Lori Grunin Senior Editor / Advice
I've been reviewing hardware and software, devising testing methodology and handed out buying advice for what seems like forever; I'm currently absorbed by computers and gaming hardware, but previously spent many years concentrating on cameras. I've also volunteered with a cat rescue for over 15 years doing adoptions, designing marketing materials, managing volunteers and, of course, photographing cats.
Expertise Photography | PCs and laptops | Gaming and gaming accessories
Lori Grunin
2 min read

At E3, Razer gave us an update on its Project Hazel N95 mask, a concept design that debuted to much enthusiasm earlier this year at CES. It's got some new features, notably an antifog coating on the transparent section, and it looks like it's been slightly redesigned to be more streamlined. It's scheduled to be released limited quantities, sold in drops, with the first drop landing around October. And you can try it on your face now in AR on Instagram with the Project Hazel filter

You'll only be able to get on the drop list via Razer's site; you can sign up now.

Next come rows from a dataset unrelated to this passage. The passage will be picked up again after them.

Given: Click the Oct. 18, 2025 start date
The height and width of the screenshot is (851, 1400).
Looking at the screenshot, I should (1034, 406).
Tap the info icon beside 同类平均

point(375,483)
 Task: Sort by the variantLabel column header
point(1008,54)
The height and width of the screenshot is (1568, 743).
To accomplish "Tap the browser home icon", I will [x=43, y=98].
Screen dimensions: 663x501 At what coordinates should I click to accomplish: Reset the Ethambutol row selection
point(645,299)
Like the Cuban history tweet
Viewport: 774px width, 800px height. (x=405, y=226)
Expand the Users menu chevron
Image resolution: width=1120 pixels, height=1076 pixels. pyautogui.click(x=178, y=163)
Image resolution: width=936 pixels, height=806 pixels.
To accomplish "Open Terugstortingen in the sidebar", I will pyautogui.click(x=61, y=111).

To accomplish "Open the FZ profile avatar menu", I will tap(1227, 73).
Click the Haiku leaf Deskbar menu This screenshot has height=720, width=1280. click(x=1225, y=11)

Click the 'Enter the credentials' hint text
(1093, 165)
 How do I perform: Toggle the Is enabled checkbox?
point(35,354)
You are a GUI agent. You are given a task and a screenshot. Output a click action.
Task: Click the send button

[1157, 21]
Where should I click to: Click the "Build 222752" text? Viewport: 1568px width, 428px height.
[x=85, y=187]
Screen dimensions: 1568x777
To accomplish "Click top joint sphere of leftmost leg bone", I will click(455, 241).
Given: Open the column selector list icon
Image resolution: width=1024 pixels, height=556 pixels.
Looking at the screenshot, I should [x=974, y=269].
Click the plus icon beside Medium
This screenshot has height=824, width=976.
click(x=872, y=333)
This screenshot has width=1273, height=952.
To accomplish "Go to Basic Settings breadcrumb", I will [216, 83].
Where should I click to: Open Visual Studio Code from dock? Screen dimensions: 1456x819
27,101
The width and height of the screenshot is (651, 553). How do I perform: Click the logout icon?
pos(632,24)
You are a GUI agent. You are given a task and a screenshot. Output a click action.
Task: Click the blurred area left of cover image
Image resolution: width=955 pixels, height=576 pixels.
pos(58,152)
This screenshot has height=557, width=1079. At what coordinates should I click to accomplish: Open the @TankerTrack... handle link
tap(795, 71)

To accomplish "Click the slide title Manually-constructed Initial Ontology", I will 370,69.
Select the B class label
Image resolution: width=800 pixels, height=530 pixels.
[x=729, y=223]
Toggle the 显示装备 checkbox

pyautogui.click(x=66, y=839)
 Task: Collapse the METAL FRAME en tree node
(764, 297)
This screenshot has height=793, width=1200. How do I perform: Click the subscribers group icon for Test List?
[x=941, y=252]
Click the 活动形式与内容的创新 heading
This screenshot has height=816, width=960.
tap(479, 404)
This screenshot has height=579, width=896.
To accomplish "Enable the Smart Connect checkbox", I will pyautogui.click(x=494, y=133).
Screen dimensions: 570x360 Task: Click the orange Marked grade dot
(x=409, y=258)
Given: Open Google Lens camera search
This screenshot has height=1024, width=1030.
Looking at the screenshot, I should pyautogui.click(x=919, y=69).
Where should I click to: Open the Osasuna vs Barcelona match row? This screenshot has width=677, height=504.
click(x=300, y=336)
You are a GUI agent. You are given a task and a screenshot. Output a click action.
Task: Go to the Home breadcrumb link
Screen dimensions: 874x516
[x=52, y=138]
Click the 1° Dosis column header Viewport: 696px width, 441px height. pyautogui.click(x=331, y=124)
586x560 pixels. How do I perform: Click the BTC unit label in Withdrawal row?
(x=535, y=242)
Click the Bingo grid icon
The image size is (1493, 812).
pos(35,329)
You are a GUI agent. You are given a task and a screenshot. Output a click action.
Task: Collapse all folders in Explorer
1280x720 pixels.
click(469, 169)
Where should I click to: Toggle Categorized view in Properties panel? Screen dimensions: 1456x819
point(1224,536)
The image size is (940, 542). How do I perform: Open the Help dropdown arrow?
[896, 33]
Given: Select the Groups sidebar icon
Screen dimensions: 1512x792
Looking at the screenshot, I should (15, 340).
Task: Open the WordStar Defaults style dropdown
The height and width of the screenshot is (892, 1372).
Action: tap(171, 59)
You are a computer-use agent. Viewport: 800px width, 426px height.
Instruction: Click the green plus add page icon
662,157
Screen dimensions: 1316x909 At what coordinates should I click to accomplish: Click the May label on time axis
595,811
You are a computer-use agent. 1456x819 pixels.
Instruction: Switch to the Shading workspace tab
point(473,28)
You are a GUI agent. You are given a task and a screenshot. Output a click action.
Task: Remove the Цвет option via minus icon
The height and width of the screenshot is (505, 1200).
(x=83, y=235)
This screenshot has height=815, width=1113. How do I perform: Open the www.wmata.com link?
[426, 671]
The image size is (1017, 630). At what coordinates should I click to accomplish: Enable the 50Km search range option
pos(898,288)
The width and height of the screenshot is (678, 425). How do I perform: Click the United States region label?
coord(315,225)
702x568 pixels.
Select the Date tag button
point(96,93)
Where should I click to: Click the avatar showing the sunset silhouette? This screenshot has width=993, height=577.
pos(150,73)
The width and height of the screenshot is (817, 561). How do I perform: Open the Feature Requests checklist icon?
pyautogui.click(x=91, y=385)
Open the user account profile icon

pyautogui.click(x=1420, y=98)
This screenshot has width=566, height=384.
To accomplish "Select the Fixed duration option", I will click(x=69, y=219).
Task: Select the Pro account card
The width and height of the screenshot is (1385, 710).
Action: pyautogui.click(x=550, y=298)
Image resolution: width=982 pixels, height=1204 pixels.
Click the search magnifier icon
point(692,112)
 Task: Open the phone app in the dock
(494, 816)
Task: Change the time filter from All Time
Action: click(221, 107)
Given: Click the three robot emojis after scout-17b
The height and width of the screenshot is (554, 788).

Though many people think the mask might be arriving a little late given the continued rollout of coronavirus vaccines, Razer CEO Min-Liang Tan explained the reasoning in March. "We've realized that even with vaccinations, we are hearing you still have to be masked up because there is still the risk factor -- that even if you're vaccinated you still need to be incredibly careful," Tan said, and he added that many countries may still be a year or two off from being fully vaccinated.

In addition to looking cool, the mask was cleverly conceived. For instance, it's got active ventilation and autosterilization, with a separate case that can charge it wirelessly and has a UV sterilizer. It uses replaceable filters and rechargeable ventilators on the pods, which is intended to make it sustainable. And it's transparent so people can see your mouth move.  

LED lights on the pods indicate charge status, and there are also internal LEDs to make your mouth visible in low light; since CES, the company has changed the lighting design to sync with its Chrome RGB illumination. And the pods have audio processing algorithms built in to make your voice sound a lot clearer and more natural.  

The mask has silicone around the edges for an airtight seal, and adjustable ear loops, and you can adjust the amount of airflow for maximum comfort and protection. Plus, it comes in multiple sizes. 

There's still no price, though, and if it's going to be anything more than a fan-buy, cost will be pretty important.